“Tetapi itu juga agak ajaib. Kan itu sama seperti satu keluarga saling memuji tuh. Bapaknya memuji anaknya, anaknya memuji ibunya, ibunya memuji bapaknya tuh. Jadi ngapain tuh, puji-puji,” tuturnya.
Sehingga ahli filsuf ini menilai acara tersebut tidak ada poin penting yang dibahas sama sekali.
“Jadi kumpulan pemimpin partai kemarin itu, itu gak ada poin sama sekali,” imbuhnya.
Menurut Rocky, acara tersebut mirip dengan arisan yang agendanya sudah diatur sedemikian rupa.
“Kelihatan bahwa ini semacam arisan yang agendanya sudah diatur supaya nanti saling puji,” ungkapnya.
“Nah buruknya begitu. Jadi istana itu gak punya alat pembanding lagi untuk mengetahui bahwa sebetulnya sang raja tidak lagi berbusana, tapi terpaksa punakawan-punakawan harus memuji-muji. Kira-kira begitu, di zaman dulu satirenya begitu,” tandasnya.

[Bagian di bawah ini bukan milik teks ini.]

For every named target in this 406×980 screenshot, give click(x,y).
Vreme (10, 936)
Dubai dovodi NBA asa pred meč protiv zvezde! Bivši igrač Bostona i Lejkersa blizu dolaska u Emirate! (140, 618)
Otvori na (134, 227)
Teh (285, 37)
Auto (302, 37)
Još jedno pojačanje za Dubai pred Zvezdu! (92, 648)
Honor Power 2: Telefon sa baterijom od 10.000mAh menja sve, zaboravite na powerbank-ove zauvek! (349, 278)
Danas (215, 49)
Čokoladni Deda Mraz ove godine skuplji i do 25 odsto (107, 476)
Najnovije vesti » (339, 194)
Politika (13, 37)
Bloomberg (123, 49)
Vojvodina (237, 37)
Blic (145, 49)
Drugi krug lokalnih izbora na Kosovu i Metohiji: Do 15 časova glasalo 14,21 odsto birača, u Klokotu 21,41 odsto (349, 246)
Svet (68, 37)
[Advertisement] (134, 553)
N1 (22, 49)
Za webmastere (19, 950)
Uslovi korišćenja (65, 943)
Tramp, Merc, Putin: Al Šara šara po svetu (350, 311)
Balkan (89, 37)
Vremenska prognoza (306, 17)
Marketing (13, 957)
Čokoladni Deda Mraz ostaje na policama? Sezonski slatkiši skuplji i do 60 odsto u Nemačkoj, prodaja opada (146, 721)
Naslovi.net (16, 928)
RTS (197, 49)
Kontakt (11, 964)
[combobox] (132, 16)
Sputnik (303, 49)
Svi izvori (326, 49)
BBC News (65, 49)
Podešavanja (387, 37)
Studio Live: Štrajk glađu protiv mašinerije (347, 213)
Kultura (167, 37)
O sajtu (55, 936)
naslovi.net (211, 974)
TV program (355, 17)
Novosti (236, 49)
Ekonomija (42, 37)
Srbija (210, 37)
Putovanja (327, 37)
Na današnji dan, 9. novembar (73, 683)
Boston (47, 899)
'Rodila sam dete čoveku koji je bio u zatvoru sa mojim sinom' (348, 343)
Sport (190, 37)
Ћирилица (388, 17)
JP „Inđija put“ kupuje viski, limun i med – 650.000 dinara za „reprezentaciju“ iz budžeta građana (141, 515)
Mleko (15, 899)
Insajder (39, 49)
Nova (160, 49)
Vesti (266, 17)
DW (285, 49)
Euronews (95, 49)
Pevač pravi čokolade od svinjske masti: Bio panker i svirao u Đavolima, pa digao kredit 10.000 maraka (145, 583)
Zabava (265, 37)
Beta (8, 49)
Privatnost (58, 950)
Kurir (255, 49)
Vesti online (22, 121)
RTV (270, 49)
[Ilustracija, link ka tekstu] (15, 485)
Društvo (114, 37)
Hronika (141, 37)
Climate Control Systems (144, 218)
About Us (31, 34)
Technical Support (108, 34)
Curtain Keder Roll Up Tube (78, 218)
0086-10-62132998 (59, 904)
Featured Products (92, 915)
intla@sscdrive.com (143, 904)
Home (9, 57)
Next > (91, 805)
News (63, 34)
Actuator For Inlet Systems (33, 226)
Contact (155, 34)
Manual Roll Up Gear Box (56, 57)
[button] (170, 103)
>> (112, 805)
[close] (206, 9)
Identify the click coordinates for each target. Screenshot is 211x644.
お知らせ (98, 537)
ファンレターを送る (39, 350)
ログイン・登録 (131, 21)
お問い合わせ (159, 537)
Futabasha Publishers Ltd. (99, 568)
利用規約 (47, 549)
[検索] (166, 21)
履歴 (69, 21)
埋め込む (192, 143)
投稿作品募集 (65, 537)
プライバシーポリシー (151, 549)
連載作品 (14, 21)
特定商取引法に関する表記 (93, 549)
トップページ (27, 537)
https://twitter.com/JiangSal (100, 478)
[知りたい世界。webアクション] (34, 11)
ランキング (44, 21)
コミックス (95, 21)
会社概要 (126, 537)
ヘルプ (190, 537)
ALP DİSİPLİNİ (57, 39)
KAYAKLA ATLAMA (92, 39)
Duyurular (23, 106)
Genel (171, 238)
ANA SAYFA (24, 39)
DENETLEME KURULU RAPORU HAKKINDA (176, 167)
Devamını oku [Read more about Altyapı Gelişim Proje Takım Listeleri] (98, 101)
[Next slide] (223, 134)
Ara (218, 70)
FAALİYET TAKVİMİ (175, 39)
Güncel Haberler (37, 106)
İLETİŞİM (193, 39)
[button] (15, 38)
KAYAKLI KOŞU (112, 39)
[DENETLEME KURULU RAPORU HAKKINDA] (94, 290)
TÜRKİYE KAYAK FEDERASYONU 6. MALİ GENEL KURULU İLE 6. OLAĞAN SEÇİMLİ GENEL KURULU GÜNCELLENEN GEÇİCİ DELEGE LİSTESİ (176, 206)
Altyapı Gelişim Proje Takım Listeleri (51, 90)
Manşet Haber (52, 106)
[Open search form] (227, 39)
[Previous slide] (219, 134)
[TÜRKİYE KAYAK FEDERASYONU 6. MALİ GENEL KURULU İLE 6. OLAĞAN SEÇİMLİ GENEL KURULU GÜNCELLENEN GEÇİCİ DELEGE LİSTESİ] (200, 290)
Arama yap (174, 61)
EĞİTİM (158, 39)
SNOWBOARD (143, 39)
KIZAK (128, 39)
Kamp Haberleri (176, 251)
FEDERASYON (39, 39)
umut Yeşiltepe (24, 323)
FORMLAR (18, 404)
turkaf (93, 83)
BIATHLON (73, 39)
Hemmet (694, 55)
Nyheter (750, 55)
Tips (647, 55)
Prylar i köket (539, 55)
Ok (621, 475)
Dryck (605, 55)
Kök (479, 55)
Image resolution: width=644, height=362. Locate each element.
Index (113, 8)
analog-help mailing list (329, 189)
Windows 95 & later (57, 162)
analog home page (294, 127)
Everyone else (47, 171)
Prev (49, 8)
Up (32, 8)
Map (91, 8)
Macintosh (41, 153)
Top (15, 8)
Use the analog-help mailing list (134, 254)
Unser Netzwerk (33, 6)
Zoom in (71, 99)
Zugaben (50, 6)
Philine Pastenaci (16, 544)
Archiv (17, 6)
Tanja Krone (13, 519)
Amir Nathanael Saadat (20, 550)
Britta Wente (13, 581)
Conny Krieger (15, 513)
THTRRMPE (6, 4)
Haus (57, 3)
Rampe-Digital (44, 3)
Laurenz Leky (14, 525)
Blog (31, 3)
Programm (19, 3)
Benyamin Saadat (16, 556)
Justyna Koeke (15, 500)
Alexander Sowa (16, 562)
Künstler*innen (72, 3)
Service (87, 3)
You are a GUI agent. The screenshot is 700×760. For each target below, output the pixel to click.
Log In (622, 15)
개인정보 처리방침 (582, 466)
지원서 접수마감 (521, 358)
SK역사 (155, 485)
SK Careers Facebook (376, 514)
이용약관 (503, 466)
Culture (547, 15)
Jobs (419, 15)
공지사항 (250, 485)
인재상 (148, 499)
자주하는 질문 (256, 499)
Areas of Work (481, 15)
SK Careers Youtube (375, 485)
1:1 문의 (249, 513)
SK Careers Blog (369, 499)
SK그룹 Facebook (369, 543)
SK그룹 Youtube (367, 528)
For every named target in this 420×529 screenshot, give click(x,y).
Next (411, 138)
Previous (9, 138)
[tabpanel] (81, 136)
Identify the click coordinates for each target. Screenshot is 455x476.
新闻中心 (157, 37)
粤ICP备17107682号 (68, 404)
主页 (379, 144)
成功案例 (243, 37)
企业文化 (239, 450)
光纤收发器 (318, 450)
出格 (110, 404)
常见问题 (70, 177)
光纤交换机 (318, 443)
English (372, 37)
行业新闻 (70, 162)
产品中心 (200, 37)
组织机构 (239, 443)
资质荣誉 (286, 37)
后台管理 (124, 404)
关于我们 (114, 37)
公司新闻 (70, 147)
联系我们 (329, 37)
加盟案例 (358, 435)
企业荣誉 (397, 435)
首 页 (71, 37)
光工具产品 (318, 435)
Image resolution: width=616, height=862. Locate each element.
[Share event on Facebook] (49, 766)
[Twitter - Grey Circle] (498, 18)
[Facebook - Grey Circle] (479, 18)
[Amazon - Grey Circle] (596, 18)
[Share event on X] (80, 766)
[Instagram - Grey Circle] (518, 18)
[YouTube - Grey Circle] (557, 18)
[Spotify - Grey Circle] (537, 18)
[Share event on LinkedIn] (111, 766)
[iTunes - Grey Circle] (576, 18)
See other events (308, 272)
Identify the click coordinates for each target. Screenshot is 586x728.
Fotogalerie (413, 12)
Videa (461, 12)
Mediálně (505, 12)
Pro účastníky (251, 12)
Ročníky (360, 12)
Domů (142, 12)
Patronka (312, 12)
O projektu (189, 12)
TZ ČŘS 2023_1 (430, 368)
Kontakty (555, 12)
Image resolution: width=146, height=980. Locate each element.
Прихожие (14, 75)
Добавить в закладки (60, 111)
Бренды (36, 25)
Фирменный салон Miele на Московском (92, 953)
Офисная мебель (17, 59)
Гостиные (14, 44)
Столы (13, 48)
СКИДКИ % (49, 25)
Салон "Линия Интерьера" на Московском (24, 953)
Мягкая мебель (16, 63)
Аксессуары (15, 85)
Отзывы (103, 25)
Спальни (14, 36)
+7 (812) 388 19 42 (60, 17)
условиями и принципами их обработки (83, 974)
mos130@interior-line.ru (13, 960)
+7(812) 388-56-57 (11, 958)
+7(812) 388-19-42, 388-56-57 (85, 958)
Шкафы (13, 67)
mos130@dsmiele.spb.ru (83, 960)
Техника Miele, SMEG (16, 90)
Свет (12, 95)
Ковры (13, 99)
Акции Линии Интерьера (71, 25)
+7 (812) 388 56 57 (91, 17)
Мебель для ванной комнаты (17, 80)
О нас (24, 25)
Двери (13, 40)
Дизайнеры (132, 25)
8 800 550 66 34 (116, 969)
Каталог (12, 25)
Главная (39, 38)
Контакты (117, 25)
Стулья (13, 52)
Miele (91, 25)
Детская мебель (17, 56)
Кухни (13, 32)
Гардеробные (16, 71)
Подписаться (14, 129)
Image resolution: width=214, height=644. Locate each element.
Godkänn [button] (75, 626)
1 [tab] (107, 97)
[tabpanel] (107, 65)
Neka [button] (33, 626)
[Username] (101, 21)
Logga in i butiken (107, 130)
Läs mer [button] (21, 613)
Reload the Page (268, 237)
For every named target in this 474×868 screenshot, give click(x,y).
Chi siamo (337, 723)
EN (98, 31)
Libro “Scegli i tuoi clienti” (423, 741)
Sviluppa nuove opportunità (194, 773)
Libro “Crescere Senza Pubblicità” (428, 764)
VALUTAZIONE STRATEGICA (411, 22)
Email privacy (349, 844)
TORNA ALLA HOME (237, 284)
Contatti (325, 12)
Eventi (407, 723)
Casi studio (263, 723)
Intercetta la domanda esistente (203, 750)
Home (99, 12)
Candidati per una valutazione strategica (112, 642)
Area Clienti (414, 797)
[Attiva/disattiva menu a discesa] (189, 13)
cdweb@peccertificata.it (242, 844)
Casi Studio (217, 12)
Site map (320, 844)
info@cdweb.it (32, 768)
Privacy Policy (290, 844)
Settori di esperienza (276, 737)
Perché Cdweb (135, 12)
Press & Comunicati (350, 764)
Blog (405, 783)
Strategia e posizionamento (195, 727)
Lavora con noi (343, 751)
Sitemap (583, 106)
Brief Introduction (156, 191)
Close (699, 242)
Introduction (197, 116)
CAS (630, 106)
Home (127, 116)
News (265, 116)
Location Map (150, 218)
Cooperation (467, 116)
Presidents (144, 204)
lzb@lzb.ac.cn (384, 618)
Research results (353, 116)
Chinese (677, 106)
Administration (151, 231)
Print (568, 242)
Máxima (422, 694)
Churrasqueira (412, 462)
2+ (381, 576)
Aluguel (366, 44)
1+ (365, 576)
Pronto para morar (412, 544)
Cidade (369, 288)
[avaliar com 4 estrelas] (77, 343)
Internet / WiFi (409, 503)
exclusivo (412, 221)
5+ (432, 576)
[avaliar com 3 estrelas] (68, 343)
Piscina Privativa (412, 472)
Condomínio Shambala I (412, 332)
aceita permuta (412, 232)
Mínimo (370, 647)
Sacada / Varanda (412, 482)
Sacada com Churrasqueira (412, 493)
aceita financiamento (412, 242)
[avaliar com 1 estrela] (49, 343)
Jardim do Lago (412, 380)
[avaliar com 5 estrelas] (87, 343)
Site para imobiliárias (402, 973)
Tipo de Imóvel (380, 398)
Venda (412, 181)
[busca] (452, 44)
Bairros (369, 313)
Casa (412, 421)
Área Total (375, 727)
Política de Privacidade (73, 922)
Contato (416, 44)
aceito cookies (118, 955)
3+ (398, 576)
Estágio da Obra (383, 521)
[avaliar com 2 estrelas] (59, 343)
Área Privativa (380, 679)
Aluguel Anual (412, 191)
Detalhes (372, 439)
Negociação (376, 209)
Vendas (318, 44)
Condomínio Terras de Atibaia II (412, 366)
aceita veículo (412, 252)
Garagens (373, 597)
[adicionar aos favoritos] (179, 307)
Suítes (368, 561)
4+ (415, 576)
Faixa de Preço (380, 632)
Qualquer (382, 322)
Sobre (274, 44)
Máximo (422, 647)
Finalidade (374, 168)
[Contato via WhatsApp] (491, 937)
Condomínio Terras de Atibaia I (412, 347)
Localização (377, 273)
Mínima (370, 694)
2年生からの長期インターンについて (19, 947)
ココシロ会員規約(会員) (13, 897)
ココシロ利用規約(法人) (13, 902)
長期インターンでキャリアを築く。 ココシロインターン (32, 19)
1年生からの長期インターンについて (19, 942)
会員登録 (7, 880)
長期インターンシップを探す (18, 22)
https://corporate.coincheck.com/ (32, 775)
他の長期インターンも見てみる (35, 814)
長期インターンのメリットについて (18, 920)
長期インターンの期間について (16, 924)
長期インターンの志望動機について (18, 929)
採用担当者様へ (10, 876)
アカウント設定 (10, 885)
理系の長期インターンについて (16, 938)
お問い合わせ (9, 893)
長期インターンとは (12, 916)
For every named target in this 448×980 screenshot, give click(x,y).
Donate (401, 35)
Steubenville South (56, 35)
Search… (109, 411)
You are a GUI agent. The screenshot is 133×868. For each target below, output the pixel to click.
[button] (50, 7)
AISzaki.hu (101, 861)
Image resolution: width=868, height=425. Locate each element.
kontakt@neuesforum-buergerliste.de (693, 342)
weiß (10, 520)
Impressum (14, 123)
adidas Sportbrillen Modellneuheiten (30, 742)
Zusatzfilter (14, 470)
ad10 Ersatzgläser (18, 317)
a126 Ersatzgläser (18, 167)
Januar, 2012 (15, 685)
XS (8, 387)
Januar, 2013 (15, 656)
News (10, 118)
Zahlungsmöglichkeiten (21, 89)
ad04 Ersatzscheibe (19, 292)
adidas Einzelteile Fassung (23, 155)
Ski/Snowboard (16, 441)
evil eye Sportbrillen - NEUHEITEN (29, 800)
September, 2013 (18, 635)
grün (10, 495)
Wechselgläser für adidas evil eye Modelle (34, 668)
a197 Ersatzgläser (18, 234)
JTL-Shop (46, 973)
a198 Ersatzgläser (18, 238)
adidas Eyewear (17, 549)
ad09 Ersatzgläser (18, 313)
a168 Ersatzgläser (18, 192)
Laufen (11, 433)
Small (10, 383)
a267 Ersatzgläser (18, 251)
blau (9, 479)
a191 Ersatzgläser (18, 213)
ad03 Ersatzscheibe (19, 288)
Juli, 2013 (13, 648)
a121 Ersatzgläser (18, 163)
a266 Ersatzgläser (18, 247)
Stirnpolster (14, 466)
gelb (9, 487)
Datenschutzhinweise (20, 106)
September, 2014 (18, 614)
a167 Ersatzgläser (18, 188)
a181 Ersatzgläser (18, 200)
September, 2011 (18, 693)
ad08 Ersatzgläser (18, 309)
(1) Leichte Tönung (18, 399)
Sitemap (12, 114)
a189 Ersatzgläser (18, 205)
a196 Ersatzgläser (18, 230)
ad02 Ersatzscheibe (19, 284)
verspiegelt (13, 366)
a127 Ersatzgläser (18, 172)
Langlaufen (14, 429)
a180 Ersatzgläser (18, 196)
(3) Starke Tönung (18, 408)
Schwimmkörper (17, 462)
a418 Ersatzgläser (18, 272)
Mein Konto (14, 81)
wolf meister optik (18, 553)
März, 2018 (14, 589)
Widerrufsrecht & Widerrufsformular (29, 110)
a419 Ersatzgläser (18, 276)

Lebih lanjut eks dosen Universitas Indonesia (UI) ini menyoroti pernyataan Megawati yang meminta Jokowi untuk langsung menangani pandemi Covid-19.
“Jadi agak mengherankan Ibu Mega, kalau istilah zaman dulu, tinta yang ditulis untuk mengkritik Jokowi saja belum kering, sekarang dia sudah puji-puji Jokowi,” tuturnya.
Bagi Rocky, hal ini menimbulkan keanehan dan dia menduga ada janji baru yang dilontarkan Jokowi, sehingga para ketua parpol memuji dirinya.